Two parallel regimes apply. Ordinary counterfeiting offences sit under Bharatiya Nyaya Sanhita 2023 Sections 178 to 181 (counterfeiting currency notes, using as genuine, possession with intent, making or possessing instruments, and making documents resembling currency notes), renumbered from IPC 1860 Sections 489A to 489E. Large-scale, high-quality FICN is treated as a terrorist act under the Unlawful Activities (Prevention) Act 1967 Sections 15, 16 and 17 because it threatens the economic security of India. The National Investigation Agency (NIA) holds investigative jurisdiction over FICN under the NIA Act 2008.
What are machine-identification codes (MIC) on colour laser printers, and why do they matter for forensic examiners?

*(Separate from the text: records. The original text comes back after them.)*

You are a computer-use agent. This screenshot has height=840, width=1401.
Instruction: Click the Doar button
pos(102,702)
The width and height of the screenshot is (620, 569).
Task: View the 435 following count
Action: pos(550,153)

MIC, also called yellow tracking dots or Extended Forensic Features (EFF), are faint patterns of yellow micro-dots that most colour laser printers and colour photocopiers embed on every printed page. They encode the device serial number and (in many cases) the date and time of printing. They were introduced quietly under pressure from central banks and law enforcement and were publicly documented by the Electronic Frontier Foundation (EFF) in 2005. CFSL examiners use the MIC to trace counterfeit currency printouts, ransom notes and forged certificates back to the originating printer, making it one of the most consequential modern questioned-document features.
Where are Indian currency notes printed and who runs the presses?
Two organisations share the work. BRBNMPL (Bharatiya Reserve Bank Note Mudran Pvt Ltd), a Reserve Bank of India subsidiary, runs presses at Mysuru in Karnataka and Salboni in West Bengal. SPMCIL (Security Printing and Minting Corporation of India Ltd), a Government of India enterprise, runs the Currency Note Press at Nashik in Maharashtra and the Bank Note Press at Dewas in Madhya Pradesh. The cotton-based currency paper is supplied by the Security Paper Mill at Hoshangabad in Madhya Pradesh, supplemented by imports. Coins are minted at India Government Mints in Mumbai, Kolkata, Hyderabad and Noida under SPMCIL.
How does a forensic examiner distinguish a typewriter, a laser printer and an inkjet printer on a questioned document?
Under a stereo microscope at 10x to 40x, each technology leaves a signature. Typewriter ribbon impressions show a slightly inked, fibre-textured character with sometimes-visible cloth-ribbon weave; the character sits flush with the paper and shows the typeface design of the specific machine. Laser print sits on the paper surface as fused toner with sharp edges and slight gloss, often with stray toner specks in the background; colour laser output carries yellow MIC tracking dots. Inkjet print soaks into the paper as liquid ink with soft, feathered edges and a characteristic colour-dot pattern from the cartridge nozzle array. Individualising defects then run from typeface alignment and ribbon defects on typewriters, to banding and drum scratches on lasers, to nozzle clogs and ink chemistry on inkjets.